Folk-Punk Revival Tour: Hawthorne Theater, Portland, Oregon
 
            Something funny happens to punk rockers when they get a little older. They grow kinda tired of always being so pissed all the time. They get weary of screaming into the microphone so desperately and pumping their fist up at the cosmos with such reactionary indignity. They just calm down a little. And in some incomprehensible rite of passage, they start playing folk music.

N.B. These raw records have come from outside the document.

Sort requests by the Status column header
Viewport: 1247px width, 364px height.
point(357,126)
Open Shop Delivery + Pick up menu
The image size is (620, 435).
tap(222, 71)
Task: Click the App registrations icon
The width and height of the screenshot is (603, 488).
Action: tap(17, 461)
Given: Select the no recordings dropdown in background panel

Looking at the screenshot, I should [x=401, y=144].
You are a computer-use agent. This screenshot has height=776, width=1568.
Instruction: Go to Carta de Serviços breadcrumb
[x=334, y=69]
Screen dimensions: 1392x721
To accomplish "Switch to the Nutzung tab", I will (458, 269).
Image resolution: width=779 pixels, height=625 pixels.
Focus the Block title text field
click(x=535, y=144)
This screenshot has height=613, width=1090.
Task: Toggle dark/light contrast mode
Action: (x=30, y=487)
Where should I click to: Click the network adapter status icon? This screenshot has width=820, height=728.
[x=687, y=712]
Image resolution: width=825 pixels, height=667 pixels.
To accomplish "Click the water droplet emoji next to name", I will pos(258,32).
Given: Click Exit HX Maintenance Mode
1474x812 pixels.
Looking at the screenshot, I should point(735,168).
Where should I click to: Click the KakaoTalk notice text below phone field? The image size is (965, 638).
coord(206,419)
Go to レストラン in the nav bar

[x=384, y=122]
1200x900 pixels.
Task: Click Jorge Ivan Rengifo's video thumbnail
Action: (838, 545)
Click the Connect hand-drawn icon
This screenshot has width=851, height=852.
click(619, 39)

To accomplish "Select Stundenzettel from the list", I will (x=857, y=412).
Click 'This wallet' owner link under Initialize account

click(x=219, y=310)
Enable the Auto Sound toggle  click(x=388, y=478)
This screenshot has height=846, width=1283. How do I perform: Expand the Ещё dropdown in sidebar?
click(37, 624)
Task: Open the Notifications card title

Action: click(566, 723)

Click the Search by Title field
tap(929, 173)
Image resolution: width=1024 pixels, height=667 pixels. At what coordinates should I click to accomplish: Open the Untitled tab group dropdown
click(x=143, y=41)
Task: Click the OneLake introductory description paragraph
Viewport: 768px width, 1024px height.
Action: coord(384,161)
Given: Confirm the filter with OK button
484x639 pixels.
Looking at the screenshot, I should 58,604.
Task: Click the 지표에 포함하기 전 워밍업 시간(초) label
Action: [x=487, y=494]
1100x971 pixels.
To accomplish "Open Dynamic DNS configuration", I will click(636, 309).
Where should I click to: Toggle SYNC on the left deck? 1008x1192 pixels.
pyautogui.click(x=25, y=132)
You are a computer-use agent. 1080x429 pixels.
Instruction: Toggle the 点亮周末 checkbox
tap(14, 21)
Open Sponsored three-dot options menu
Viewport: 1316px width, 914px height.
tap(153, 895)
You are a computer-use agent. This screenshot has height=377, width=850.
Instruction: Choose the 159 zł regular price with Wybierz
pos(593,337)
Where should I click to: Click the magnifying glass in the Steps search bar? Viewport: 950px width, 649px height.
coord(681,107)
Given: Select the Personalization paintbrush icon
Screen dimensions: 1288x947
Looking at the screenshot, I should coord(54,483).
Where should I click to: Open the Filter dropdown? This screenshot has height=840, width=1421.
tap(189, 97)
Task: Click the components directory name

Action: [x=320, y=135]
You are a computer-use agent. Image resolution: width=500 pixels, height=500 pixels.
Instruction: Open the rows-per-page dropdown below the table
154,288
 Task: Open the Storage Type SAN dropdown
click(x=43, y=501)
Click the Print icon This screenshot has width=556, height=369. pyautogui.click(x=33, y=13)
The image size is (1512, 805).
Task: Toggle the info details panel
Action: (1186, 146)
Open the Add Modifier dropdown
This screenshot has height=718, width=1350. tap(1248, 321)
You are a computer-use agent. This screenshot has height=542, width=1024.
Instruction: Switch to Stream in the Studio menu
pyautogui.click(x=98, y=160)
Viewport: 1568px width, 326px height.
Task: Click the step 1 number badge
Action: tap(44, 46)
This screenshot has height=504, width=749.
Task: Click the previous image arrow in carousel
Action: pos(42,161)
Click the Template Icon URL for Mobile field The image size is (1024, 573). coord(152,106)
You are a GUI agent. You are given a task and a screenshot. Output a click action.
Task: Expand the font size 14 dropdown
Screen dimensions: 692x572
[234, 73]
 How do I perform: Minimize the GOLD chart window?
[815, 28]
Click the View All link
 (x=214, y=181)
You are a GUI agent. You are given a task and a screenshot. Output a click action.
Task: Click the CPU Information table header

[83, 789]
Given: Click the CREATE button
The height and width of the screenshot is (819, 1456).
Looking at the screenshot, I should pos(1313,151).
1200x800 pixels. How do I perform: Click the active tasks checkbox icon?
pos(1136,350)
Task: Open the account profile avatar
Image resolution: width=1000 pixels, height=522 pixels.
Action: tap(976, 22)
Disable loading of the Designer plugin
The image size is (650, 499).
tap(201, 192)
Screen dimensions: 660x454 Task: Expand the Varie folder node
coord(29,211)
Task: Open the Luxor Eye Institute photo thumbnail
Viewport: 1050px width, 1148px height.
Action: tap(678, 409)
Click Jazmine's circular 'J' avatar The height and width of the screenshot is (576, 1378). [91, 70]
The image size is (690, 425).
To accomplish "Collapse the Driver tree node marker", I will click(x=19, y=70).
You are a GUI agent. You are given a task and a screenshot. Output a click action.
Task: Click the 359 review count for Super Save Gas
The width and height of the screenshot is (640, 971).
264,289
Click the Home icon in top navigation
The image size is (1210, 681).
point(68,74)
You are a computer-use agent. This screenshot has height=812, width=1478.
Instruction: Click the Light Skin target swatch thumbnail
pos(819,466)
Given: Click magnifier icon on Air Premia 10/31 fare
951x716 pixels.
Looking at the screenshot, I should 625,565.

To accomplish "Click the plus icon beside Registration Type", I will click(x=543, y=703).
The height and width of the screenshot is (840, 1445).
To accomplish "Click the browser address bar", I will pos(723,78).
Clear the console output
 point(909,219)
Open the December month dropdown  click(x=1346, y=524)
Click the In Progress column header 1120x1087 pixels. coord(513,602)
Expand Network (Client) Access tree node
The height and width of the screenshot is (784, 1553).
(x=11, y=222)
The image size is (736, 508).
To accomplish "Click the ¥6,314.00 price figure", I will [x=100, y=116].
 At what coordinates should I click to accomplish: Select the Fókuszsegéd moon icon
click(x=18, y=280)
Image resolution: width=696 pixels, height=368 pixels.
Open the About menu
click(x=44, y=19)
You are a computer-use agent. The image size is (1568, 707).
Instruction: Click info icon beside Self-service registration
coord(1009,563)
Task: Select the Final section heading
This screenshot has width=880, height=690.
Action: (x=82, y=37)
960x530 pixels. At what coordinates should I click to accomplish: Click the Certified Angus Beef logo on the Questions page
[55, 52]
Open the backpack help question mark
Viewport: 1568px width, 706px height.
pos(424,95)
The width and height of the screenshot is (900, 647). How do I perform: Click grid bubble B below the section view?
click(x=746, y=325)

But is it really so incomprehensible? After one of the most seminally cool Monday nights I’ve spent in a real long while watching Chuck Ragan from Hot Water Music, Tim Barry from Avail, Ben Nichols from Lucero, and “Kevin Seconds” from Seven Seconds rock out acoustic-style for the Portland stop of the “Folk-Punk Revival Tour,” I’m not so sure anymore. The show began with said roster of legendary punks and some other close friends lighting up the freakin’ place with some almighty acoustic rockouts, followed by each performer doing a solo set.
I really didn’t know what to expect heading into this. I’m down for “folk,” but the term “revival tour” always sort of scares me off. However, the entire show was exquisite and powerful. Slide guitars, fiddles, all-out acoustic rockouts. Stories about broken hearts and broken arms and jailbreaks. An absolutely rapt crowd spilling beers and shouting encouragement in a casual, public house kinda setting. So awesome.
I found myself a little tipsy, pushed up front to rest my elbows on the stage, and accidentally fell in love with Lucero’s Ben Nichols as he sat on that stool and poured his heart out into the room. Yeah, love that gravelly voice and those stories. But he’d “been drinking” too, and eventually had a hard time undertaking the basic duties of a stage performer, like singing lyrics and such. “There’s a lot of words in that song,” he slurred at one point.
        Anyhow, it ended up with a bunch of friends on stage sweating, swearing, and rocking. And the whole folk-versus-punk question? It didn’t even come into play. After all, nothing’s more punk than Bob Dylan or Johnny Cash, and folk music has always been protest music. But what it came down to is that without a single drum beat all night, the punk spirit was definitely alive and well.